- **Data supplied**:

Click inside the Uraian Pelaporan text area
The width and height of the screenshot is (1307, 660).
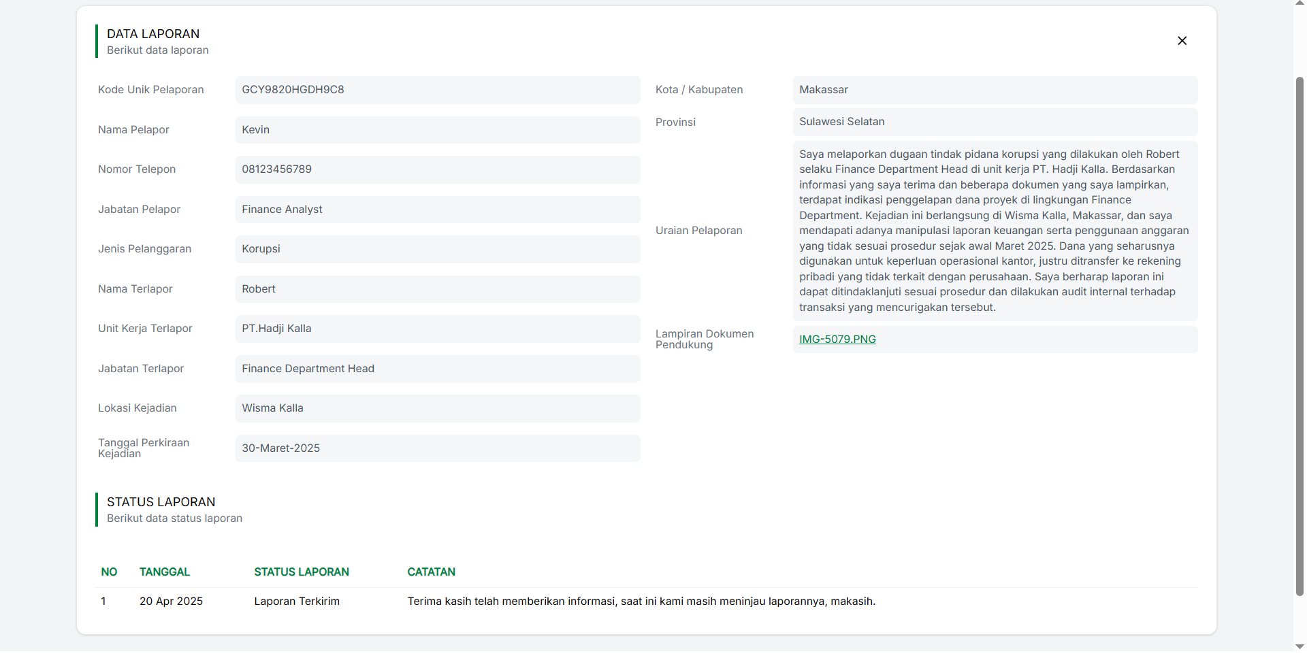tap(994, 231)
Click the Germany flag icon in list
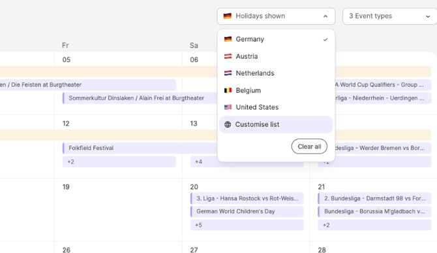The height and width of the screenshot is (253, 437). [228, 39]
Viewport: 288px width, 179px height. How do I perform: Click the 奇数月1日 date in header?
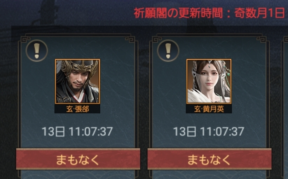(x=260, y=13)
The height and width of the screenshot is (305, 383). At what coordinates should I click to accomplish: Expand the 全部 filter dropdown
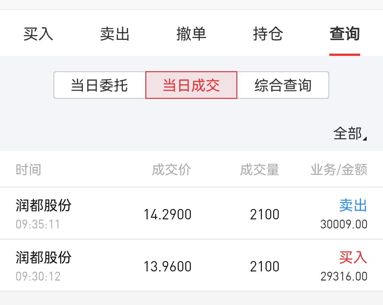[348, 134]
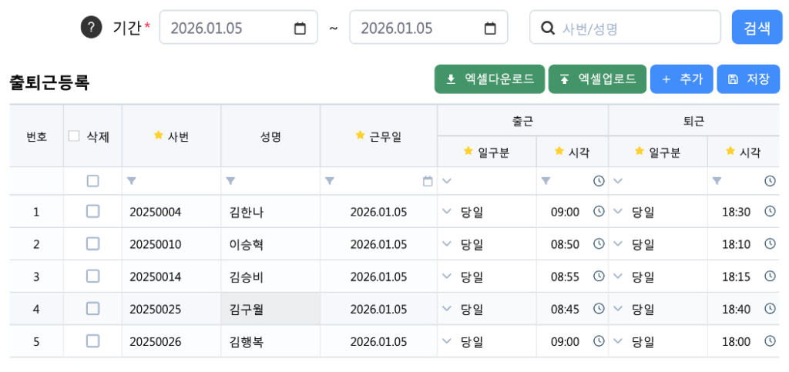The width and height of the screenshot is (789, 372).
Task: Toggle delete checkbox for row 3 김승비
Action: [92, 276]
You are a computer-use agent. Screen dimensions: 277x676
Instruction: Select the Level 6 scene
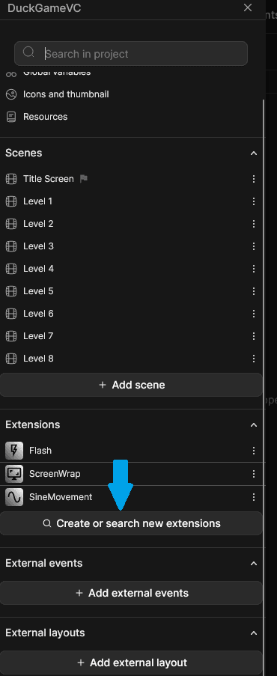tap(131, 314)
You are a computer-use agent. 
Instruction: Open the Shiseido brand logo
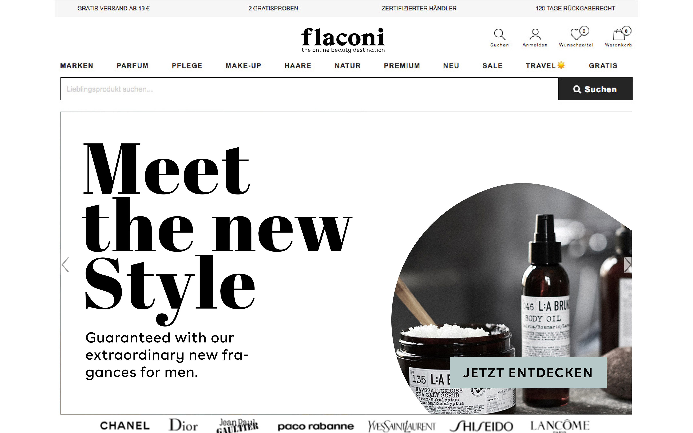click(x=482, y=426)
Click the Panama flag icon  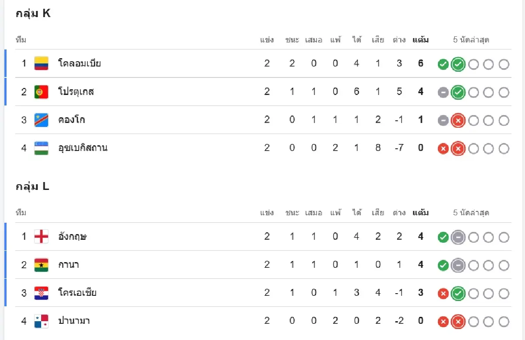pyautogui.click(x=42, y=321)
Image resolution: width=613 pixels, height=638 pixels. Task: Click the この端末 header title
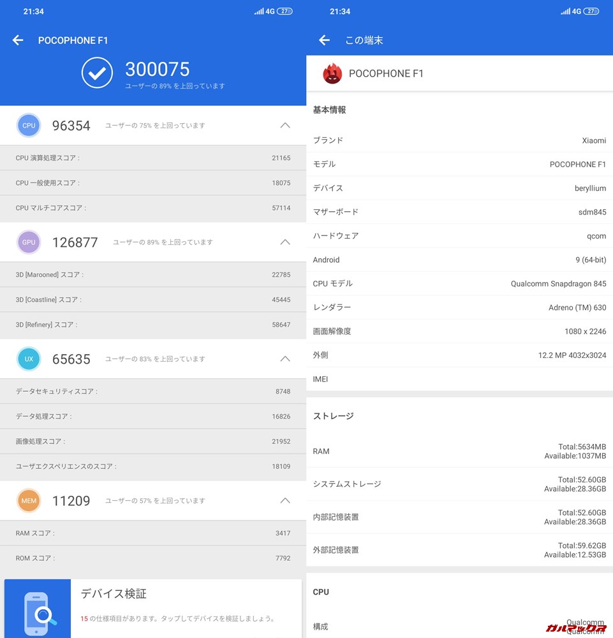point(364,40)
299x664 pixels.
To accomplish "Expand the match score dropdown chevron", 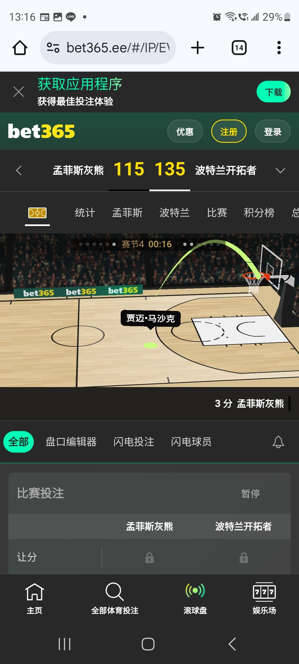I will tap(280, 170).
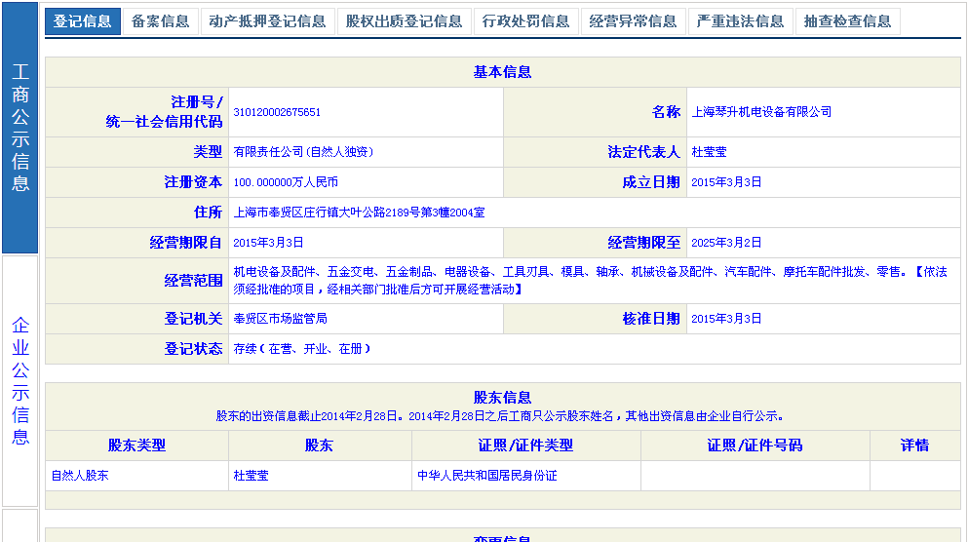Open the 动产抵押登记信息 tab

coord(267,21)
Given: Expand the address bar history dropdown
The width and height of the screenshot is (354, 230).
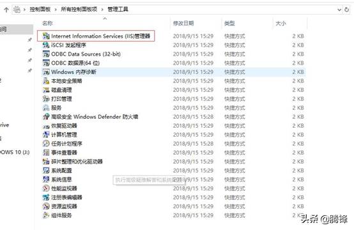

- **Activity**: From the records given above, copy all lines containing "computer".

- **Written reply**:
You are a computer-use agent. Screen dimensions: 277x676
You are a computer-use agent. 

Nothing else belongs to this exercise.